Ma non solo. La proposta di legge avanzata dalle due deputate introduce anche il reato di "matrimonio forzato" e chiede di equiparare di fronte alla legge marito e convivente, come stabilito dalla Convenzione di Istanbul. La pena per il primo reato va da 1 a 5 anni di carcere e riguarda qualsiasi forma di matrimonio 'coatto' indotto con la violenza, la minaccia o l'inganno (per esempio attirando da un altro stato una persona per costringerla a sposarsi una volta in Italia), mentre per il secondo si parla anche di un'aggravante nel caso in cui il delitto venga commesso nei confronti di un minore o in sua presenza, equivalente a 24 o 30 anni di carcere.

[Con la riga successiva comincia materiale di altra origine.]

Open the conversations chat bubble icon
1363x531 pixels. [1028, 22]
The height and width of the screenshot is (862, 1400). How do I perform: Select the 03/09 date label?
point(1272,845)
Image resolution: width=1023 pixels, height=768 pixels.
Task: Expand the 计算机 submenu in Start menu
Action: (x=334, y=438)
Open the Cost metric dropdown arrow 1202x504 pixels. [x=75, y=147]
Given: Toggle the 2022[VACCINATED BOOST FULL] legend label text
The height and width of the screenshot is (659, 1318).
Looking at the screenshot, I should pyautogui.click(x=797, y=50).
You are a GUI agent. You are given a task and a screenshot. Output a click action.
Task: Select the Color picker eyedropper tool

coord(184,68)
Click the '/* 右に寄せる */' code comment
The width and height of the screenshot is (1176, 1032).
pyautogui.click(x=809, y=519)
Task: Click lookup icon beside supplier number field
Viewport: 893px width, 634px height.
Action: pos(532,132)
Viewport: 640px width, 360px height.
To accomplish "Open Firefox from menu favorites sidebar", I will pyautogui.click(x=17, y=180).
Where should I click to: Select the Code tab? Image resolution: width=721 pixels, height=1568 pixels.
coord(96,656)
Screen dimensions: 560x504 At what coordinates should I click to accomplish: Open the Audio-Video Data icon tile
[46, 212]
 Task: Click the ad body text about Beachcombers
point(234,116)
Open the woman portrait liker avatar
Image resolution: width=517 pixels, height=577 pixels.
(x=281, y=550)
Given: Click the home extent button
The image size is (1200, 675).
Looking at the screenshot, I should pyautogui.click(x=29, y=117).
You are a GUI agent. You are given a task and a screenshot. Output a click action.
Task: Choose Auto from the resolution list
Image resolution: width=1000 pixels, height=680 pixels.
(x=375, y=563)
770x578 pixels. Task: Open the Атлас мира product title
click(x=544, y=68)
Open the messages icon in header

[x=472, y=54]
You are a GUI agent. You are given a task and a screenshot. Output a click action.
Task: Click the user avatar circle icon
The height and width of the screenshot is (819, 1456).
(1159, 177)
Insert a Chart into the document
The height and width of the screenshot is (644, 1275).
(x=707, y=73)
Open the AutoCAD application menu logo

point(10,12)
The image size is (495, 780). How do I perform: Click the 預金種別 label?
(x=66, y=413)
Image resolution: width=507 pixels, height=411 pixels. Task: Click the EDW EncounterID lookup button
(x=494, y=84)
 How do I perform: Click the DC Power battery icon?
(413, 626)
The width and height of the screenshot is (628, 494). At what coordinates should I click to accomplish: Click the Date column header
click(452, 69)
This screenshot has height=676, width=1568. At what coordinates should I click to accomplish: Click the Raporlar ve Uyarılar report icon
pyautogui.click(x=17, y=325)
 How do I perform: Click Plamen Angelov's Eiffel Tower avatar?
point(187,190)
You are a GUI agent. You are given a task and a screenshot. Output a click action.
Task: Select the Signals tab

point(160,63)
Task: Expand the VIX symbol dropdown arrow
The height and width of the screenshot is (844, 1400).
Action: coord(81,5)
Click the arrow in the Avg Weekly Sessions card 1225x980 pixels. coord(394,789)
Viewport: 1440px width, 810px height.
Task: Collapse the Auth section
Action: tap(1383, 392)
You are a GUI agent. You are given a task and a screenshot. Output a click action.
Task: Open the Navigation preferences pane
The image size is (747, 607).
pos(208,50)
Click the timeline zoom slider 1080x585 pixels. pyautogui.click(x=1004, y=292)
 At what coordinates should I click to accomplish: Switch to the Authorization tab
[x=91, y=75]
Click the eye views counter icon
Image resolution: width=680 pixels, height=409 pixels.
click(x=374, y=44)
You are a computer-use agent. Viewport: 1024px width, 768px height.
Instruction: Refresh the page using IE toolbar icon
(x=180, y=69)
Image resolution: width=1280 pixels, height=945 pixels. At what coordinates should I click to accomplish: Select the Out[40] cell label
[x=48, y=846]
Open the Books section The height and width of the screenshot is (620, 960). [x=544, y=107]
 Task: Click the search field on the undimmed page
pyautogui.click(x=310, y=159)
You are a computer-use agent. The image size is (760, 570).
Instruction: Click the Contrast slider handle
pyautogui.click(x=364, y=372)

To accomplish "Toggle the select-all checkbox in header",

Insomma, una "legge forte", come invoca la Bongiorno, che tanto lei che la seconda firmataria Carfagna - che è già riuscita a fare approvare una legge sullo stalking - sperano di riuscire a condurre in porto prima della conclusione della legislatura: "Siccome la violenza sulle donne è un'emergenza nazionale, se ci sarà il supporto dei parlamentari io non escludo anche di poter riuscire a vedere approvata questa legge", ha detto Bongiorno. E a quanto pare, il sostegno c'è: la vice-presidente del gruppo Pdl alla Camera, Barbara Saltamartini, e la candidata alle primarie del Pd, Laura Puppato, stanno infatti invitando tutte le parlamentari a sottoscrivere la proposta perché venga approvata.